Есть такое навязшее в зубах выражение «оригинальная форма». Маркер, который призван служить отличием гениального и новаторского от вторичного и проходного. Но в приложении ко все увеличивающемуся числу уникальных продуктов сама эта формулировка подверглась столь убийственной инфляции, что просто-напросто потеряла практический смысл. Как показывает наш повседневный опыт, теперь нет ни одной вещи, которая была бы неоригинальной. Этоподтверждается патентами, авторскими правами, подписью под работой и даже, что особо забавно, номером в тираже – не поспоришь. Но сущности слишком размножились, разница между ними пролегает где-то далеко за гранью человеческого восприятия. Часто объяснение, чем объект/стиль А отличается от объекта/стиля Б, сводится к совершеннейшей абстракции, которую постичь умом никак нельзя, остается разве что верить. Такое положение дел ведет к мистическому взгляду на авторскую продукцию, хотя, если хорошенько поразмыслить, условия ее производства и даже подпись не так уж отличны от того, что имеется у других художников, дизайнеров и прочих творцов. Но у комбинаторики тоже есть пределы, а потому объект/стиль А постоянно дублируется где-то объектом/ стилем Б. Кто-то уже написал, пишет или напишет фактически такой же текст, как тот, что вы сейчас читаете.
Надувные скульптуры Фроловой в этой перспективе превращаются в материализовавшийся каламбур. Это действительно наглое, прямолинейное, неприкрытое надувательство. В сфере, где пестуется исключительность и требуется хотя бы на словах вырабатывать свои голос, почерк, повадки и стратегию, художница не только не делает ничего принципиально нового, но и не превращает такую показательную неоригинальность в свое открытие или, опять же, уникальное свойство, как то делал, например, Энди Уорхол. История искусства, а также свежие сводки с текущих галерейных фронтов в выставочных фотоагрегаторах, типа Contemporary Art Daily, ArtViewer или TZVETNIK, полны похожей продукции.

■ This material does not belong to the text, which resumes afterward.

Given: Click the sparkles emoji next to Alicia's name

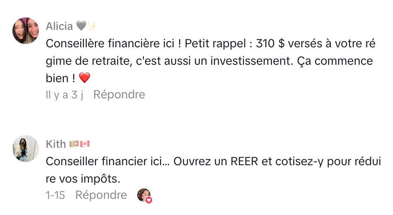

И суперизвестные авторы, и какие-то маргиналы, – самые разные художники и дизайнеры делали и делают примерно то же самое, что и Фролова. Или она – то же, что и они (тут уж не важно, с какого ракурса смотреть). И формально, и по словесному довеску-описанию между ними слишком много общего. В параллельной вселенной, где не нужно соответствовать рыночным мифам вековой давности, художница могла бы заявить, что работает с неоригинальной формой. Ведь пустота, лежащая в основе ее деятельности, крайне неоригинальна.
Идеальной пустоты не существует. В ней всегда есть примеси – микроэлементы, которые трудно заметить без специального оборудования. Они придают пустому пространству фактор неожиданности. Ждешь – вот-вот чтото должно случиться. Но ничего не происходит. Вселенная не рождается, боги не творят. Абсолютная непродуктивность этой ситуации делает ее в глазах традиционного взгляда на искусство раздражающей и неприемлемой. Ну раз ты не модернистка-новаторка, так будь хотя бы очередным Джеффом Кунсом! Но нет, это было бы слишком просто, слишком предсказуемо, слишком по-школьному. И Фролова предъявляет свою непродуктивную пустоту, туго затянутую в латекс. Пустоту, которая может породить разве что бесконечное, так и не разрешающееся ничем ожидание у зрителей – обманутые надежды, невыполненные обещания. Наверное, для слишком взыскательной аудитории это должно послужить поводом обидеться. И, как это обычно происходит, в направлении художницы полетят обвинения во всех смертных грехах. Впрочем, излишне критичные зрители могут просто забыться в чаду вернисажа, чтобы отогнать от себя нечестивую мысль, что у такого искусства тоже есть право на существование. Где же смыслы, где же этика? Какая у всего этого цель? А никакая.
Но это не абстракция. Пустота в высшей степени предметна. Да, она принимает разные формы, а потому кажется чересчур эластичной, а ведь именно твердость считается у нас, воспитанных в патриархальном духе, единственно возможной характеристикой для по-настоящему реального объекта. Да, она безвидна, а потому в ней нет определенности, здесь не за что зацепиться глазу, а ведь мы, выросшие в аполлонической культуре, только различимое в солнечных лучах признаем легитимным и стоящим разговора. Да, она прозрачна – значит, о ней следует молчать, ведь наш взгляд видит предметы со всех сторон вокруг нее, но никогда не ее саму. И так далее по ступеням отрицания. Нехитрая серия логических шагов в итоге приведет к тому, что мы теряем возможность более-менее выразительно описать пустоту. Остается лишь набор косвенных фраз, но все эти околичности неспособны вывести из плена неточно употребляемых геометрических терминов, бесконечных кавычек, преувеличений, обобщений и прочих риторических уловок.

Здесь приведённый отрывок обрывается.